Data excerpts:

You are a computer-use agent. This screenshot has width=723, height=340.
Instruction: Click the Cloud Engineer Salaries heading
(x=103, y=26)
--
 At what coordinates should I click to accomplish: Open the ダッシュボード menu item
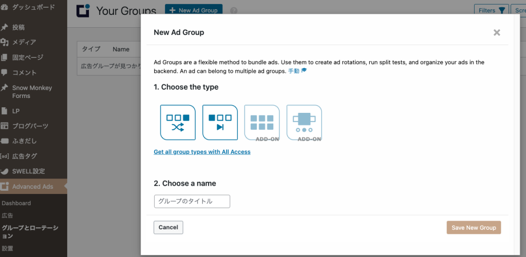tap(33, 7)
* * *
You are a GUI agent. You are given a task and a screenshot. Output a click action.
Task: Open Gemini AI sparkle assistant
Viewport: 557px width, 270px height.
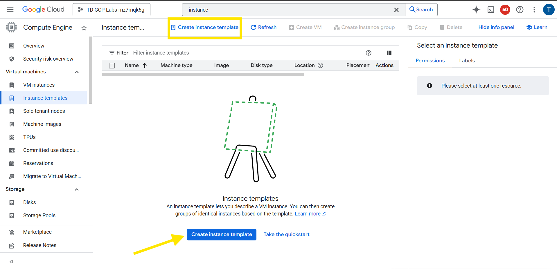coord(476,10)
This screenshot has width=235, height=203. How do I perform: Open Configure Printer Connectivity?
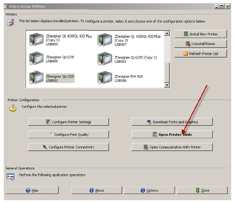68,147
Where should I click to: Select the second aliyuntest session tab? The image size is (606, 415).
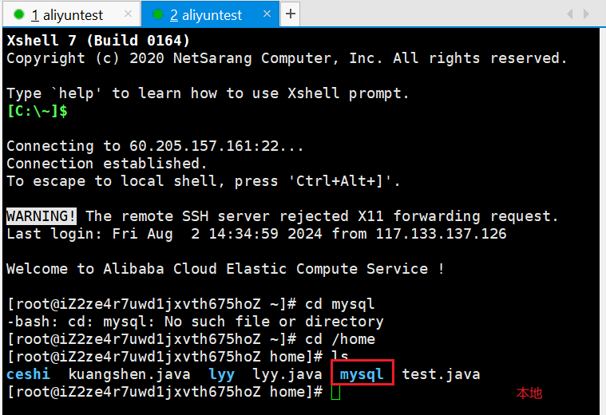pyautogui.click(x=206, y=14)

What is needed:
Reproduce verbatim the lines of the listing between the line containing "Where should I" and the line containing "pyautogui.click(x=206, y=14)", inclusive, and leave the pictures out of your answer.

Expected answer:
Where should I click to: Select the second aliyuntest session tab? The image size is (606, 415).
pyautogui.click(x=206, y=14)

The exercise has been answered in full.